The same again would go for a script that goes through the usual beats a Treasure-of-the-Sierra-Madre-alike hits without embarrassing itself. It’s also just the important bit too polite leading to the impression that the depths at the core of these characters just aren’t all that terribly deep, and delivering its moments of violence and survival in a somewhat too polite manner to really hit.
On the other hand, I never found myself bored watching this, which isn’t something I can say about all films this heavily coming down on the side of competence.
Thursday, February 14, 2013
In short: Hunt To Kill (2010)
In theory, border patrol beefcake Jim Rhodes (Steve Austin) has plans to use the winter break of his daughter Kim (Marie Avgeropoulos) - action movie hero daughters are all called Kim for contractual reasons - for some quality bonding time. There will in fact be bonding time for the two of them but of a rather more violent manner, for the gang of raving lunatics - among them good old Gary Daniels - of a certain Banks (Gil Bellows) has come to the mountains of Montana to hunt down their former boss (Michael Hogan) who absconded with a lot of money and tried to blow them up.
When their paths accidentally cross, the bad guys kidnap Rhodes and Kim because they need a wilderness guide to find their intended target. Whatever happened to paying a shady alcoholic for these things?
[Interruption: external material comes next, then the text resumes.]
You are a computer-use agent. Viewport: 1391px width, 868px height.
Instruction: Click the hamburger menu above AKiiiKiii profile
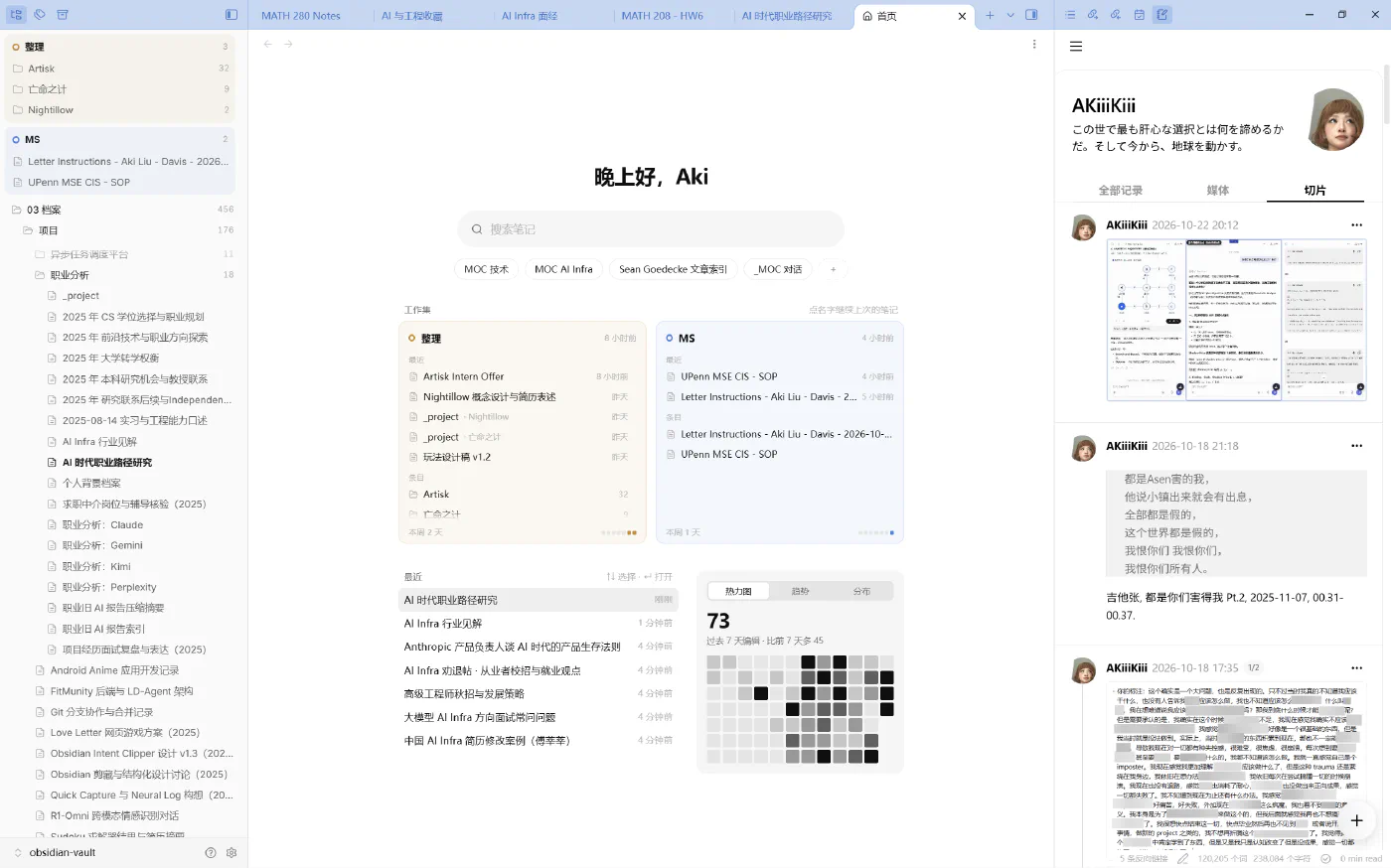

Of course, seeing as this is a direct-to-DVD action film, violence ensues soon enough.
Ah, the horrors of basic competence. No single element of (direct-to-DVD, but you already knew that) Hunt to Kill is remarkable in any way or form: Keoni Waxman's direction is serviceable if you're not afraid of films on whose frame composition has not been spent a single thought beyond "are the actors in the frame?". The acting is okay in a very okay manner with Bellows doing his best to be a scenery chewing psychopath but unable to ever not come across as a basically nice guy playing a psychopath, Austin glowering a lot (surprise), and everyone else being kinda there. Eric Roberts pops in to die in the pre-credit sequence, for an international superstar of his calibre is clearly too pricey for the film at hand. The script is clichéd and kinda dumb yet not so dumb the film gets ridiculous or interesting, and there's no visible effort to bend any cliché even in the slightest; the only black character is not only the rapey one but also dies first, for Cthulhu's sake. The action is barely okay, with some decent poky-stick-based gore once Austin's character channels his inner serial killer, and hot rock-climbing and ATV racing action as supposed highpoints, but never a moment to actually wow anyone.
These aren't the elements of a film that's horrible in any way, shape, or form, but of a film completely lacking in actual personality, the cheap burger of action movie-dom. At least I learned from Hunt to Kill that to best way for a father and daughter to bond is for her to realize that Daddy is the kind of guy who kills people he has already rendered helpless.